En esta circunstancia que la naturaleza nos propinó, los más inteligentes resultaron los estrategas del PRI; fueron dos pasos más allá del oportunismo de Andrés Manuel. No solamente entregar los fondos del cuarto trimestre de su millonario estipendio, sino renunciar permanentemente a esos fondos mal habidos que les entrega el Estado, y simultáneamente desaparecer los diputados y senadores plurinominales.
El movimiento de Peña Nieto y Ochoa Reza se asemeja mucho a la actitud que se ve en los casinos de todo el mundo: el que está a punto de salir despelucado del centro de juego pone todas sus fichas a un color.
Es doble o nada; para seguir jugando, claro.

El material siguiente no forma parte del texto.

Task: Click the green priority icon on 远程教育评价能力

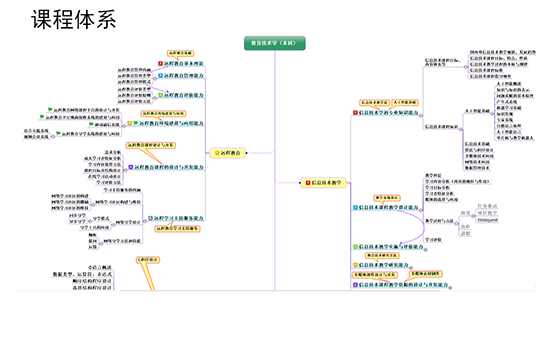Action: coord(160,95)
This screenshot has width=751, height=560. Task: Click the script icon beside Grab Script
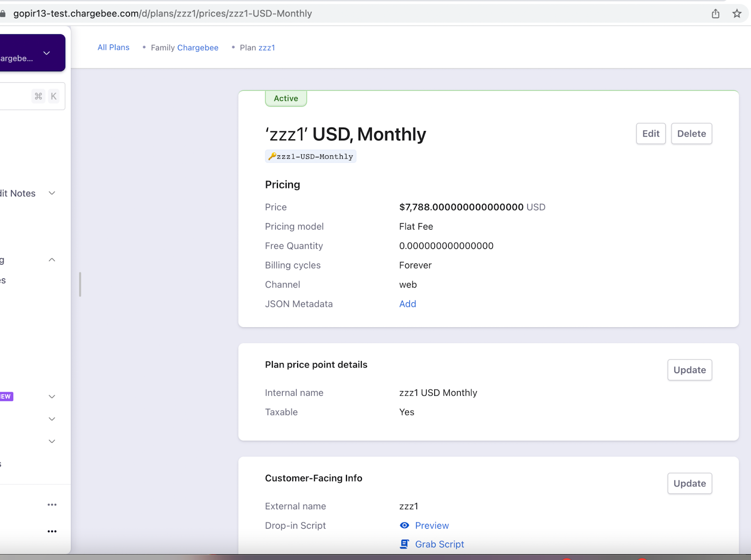click(404, 544)
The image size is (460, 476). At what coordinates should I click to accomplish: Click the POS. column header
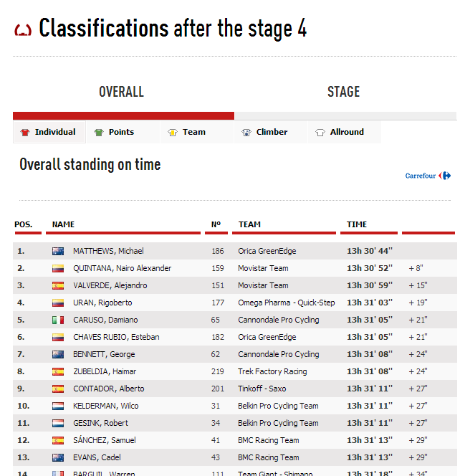coord(24,224)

En la opinión generalizada, hoy, hoy, hoy, la simpatía hacia el PRI-gobierno que andaba arrastrando la cobija y ensuciando el apellido, ha subido notablemente. La figura del presidente Peña de turista en los sitios damnificados abonó de manera importante en favor de su imagen; mucho le ayudó la ausencia de autoridades hace 32 años. Cuando se inventó la sociedad civil y la solidaridad nacional.

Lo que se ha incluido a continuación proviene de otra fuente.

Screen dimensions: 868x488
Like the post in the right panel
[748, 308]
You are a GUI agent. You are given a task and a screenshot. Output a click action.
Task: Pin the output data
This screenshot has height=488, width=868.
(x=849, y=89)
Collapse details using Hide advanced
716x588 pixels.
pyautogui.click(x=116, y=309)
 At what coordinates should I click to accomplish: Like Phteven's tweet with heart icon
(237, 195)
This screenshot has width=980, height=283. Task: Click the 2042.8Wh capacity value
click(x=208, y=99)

Sí, es cierto; éste es otro México. Tal vez por eso hay menos muertos y heridos que en 1985. Yo podría decir, como muchos de mis seres queridos, a Dios gracias. Si Dios no hubiera querido que 20 mil seres humanos murieran hace 32 años, no hubiera movido la placa de cocos, allá muy por debajo del mar.
Don Jesús Reyes Heroles diseñó un nuevo sistema político nacional. En 1977, al hablar con la representación presidencial en el informe del gobernador Rubén Figueroa, dio a conocer el inicio de las reformas políticas más importantes, salvo la que ahora es inevitable: romper el monopolio del PRI, tan anquilosado y prescindible como somos los abuelos, para inventar un simulacro de democracia. Más partidos con más lana, naturalmente del erario, a su disposición.

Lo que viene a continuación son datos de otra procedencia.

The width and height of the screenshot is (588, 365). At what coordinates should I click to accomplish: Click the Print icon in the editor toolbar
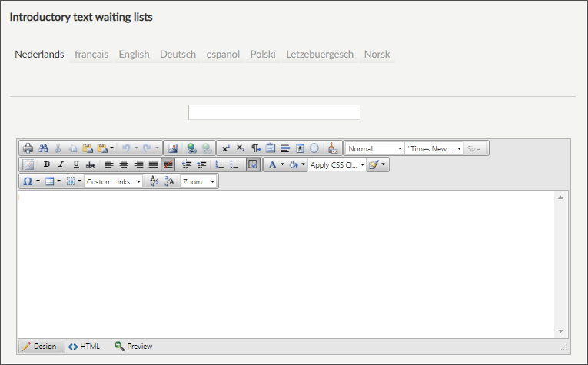(28, 148)
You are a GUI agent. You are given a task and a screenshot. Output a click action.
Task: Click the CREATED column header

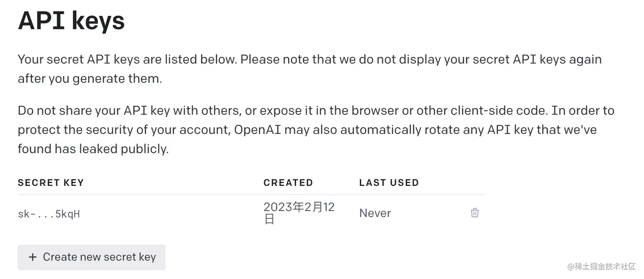coord(288,183)
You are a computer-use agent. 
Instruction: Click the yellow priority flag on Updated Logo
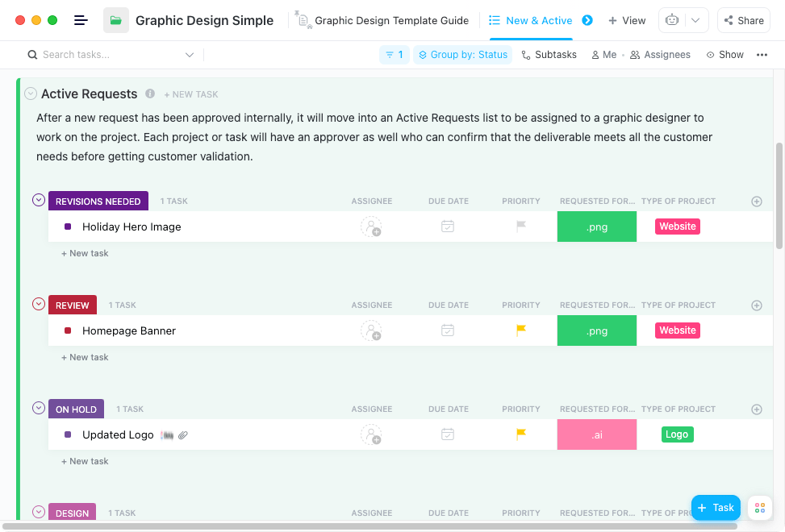click(x=521, y=434)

Representantes plurinominales al Congreso, también por cuenta de la generosa cartera. El tema hoy es esa cartera, precisamente. Todos los mexicanos estamos de acuerdo en reducir el estipendio que le damos a los partidos políticos para darle cuerpo a esa democracia escénica que vivimos. La alternativa es que alguien más les va a dar ese dinero a cambio de lo mismo: participación en el poder.
El sistema electoral norteamericano se basa en que todos los aspirantes al poder político piden y obtienen de los particulares, ricos y pobres, contribuciones a sus campañas. Bajo un control u otro, a nadie se le escapa que esos donativos acabarán cobrando su factura. De la misma manera que los gobernantes mexicanos pagan, con creces, los apoyos obtenidos, a los particulares o sus compañías contratistas fantasma o no. No nos hagamos pendejos.
En las iniciativas recién lanzadas para modificar o no la Constitución y las leyes que de ella emanan sobre el financiamiento de los partidos, la única pregunta es cómo vamos a hacernos pendejos. Por lo pronto, los partidos políticos dicen que les están sirviendo ya la del estribo, que diría José Alfredo.